Le associazioni del personale di polizia del Canton Ticino hanno bocciato lo studio “Polizia ticinese”, promosso dal Dipartimento delle istituzioni e voluto dal consigliere di Stato Norman Gobbi. Il progetto, pensato per migliorare la collaborazione tra Polizia cantonale e Polizie comunali, viene giudicato confuso, burocratico e potenzialmente dannoso per la sicurezza pubblica.
Secondo i sindacati, il modello proposto – ispirato al “New Public Management” – rischia di appesantire la gestione operativa, moltiplicando i livelli decisionali e indebolendo la coordinazione tra i corpi. Anche la distinzione tra “reati di prossimità” e altri tipi di reato è ritenuta arbitraria e poco funzionale, poiché non rispecchia la realtà delle situazioni affrontate quotidianamente dagli agenti.

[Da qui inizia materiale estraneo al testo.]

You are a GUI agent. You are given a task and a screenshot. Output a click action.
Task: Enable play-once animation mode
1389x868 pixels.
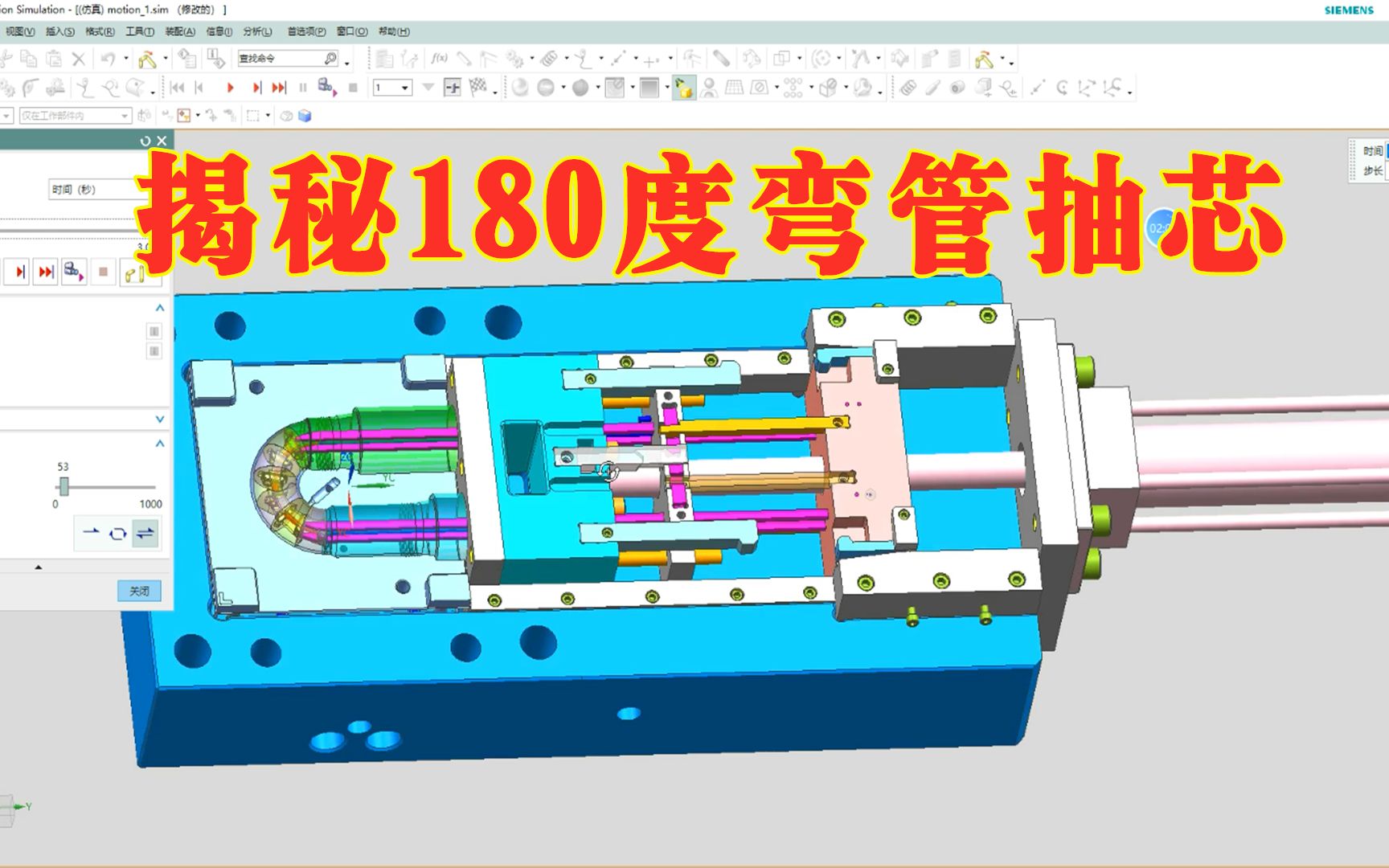point(91,532)
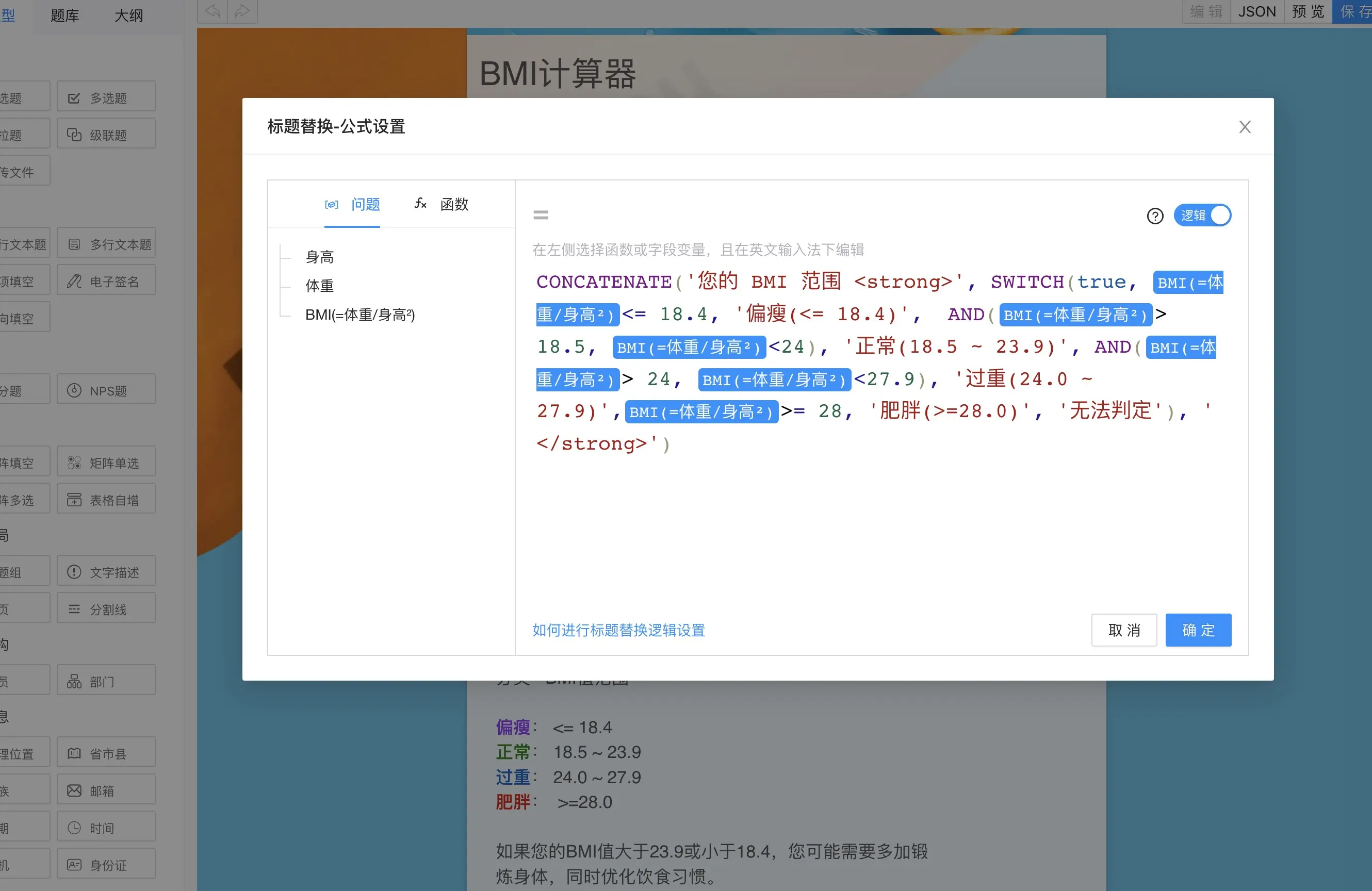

Preoccupano inoltre la possibile riduzione della copertura sulle ventiquattro ore da parte delle Polizie comunali e il sistema di convenzioni obbligatorie tra Comuni, che secondo le associazioni potrebbe favorire logiche di mercato a scapito della sicurezza locale. Le attuali pattuglie, affermano i sindacati, non sarebbero sufficienti a garantire un servizio continuo, soprattutto nelle ore notturne.
Altre critiche riguardano la fissazione di un numero minimo di agenti per corpo, ritenuto un criterio rigido e poco realistico, e la mancata attenzione all’interoperabilità tecnologica tra Polizia cantonale e comunale. Dubbi anche sui risparmi economici prospettati, giudicati “non documentati e difficilmente credibili”.
Le associazioni chiedono infine una riflessione più approfondita sulla distribuzione dei compiti e delle risorse, sottolineando che la sicurezza della popolazione non può essere sacrificata in nome della burocrazia o di meri obiettivi di bilancio.